> [DATA PROVIDED]:

+ + + + + + +

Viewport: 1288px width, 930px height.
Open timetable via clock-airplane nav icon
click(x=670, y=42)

+ + + + + + +

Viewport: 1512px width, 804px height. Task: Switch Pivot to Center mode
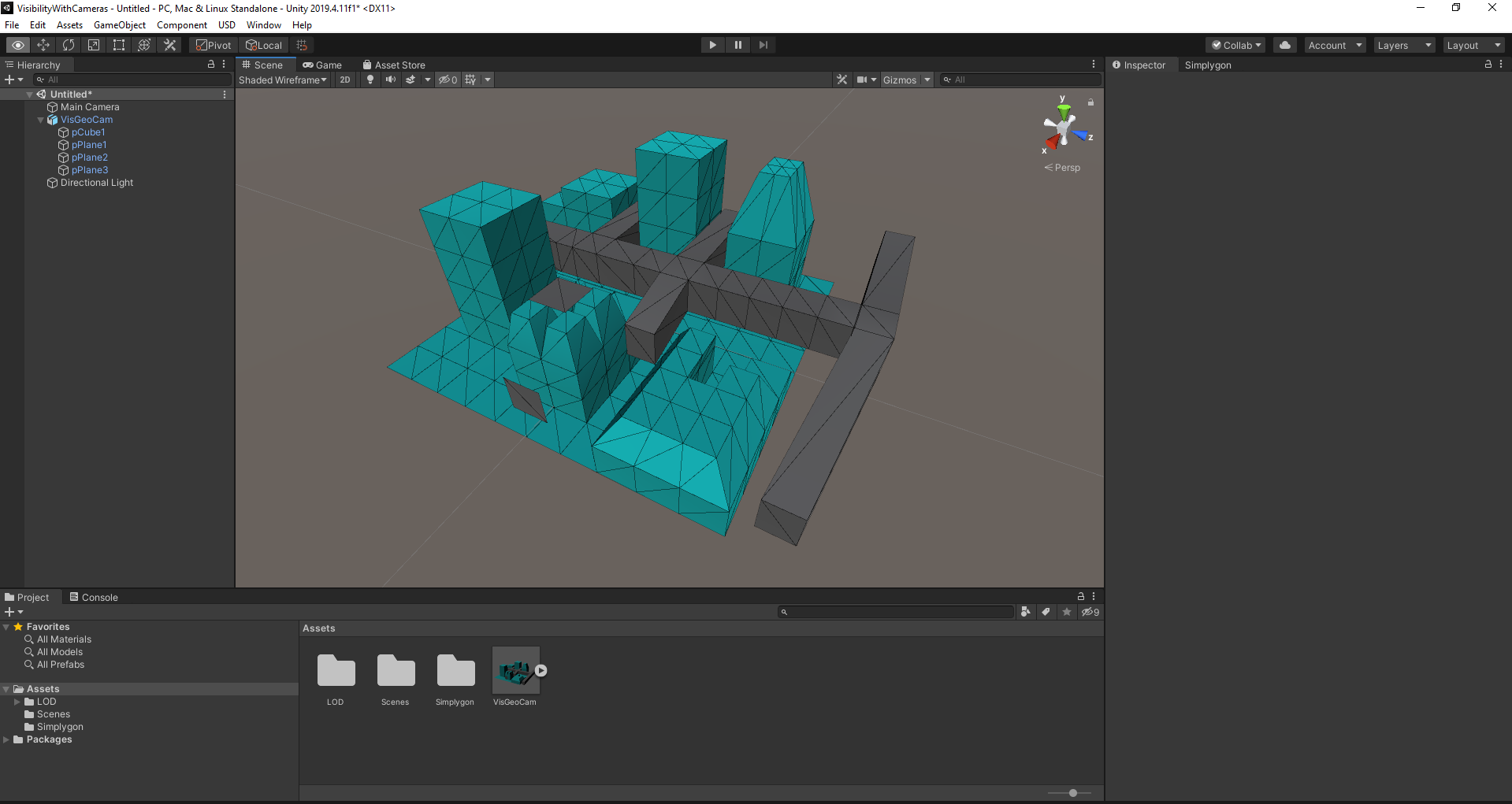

+ + + + + + +

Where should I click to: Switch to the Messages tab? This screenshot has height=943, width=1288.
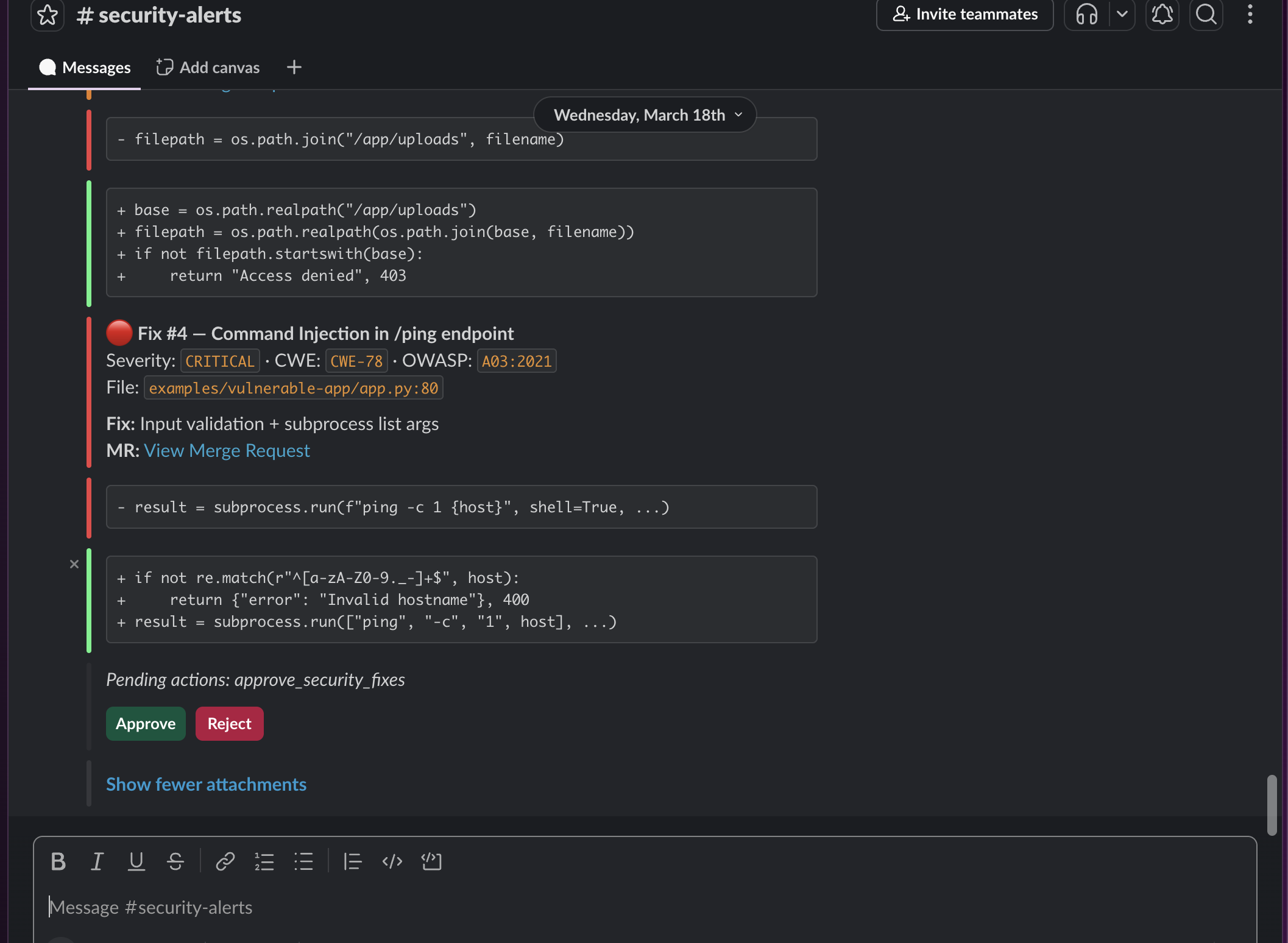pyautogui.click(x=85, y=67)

+ + + + + + +

> [WHAT TO WORK ON]:
Look through the data above. Each line containing the word "Viewport" needs to be copied.

> [WORKED SOLUTION]:
Viewport: 1288px width, 930px height.
Viewport: 1512px width, 804px height. Task: Switch Pivot to Center mode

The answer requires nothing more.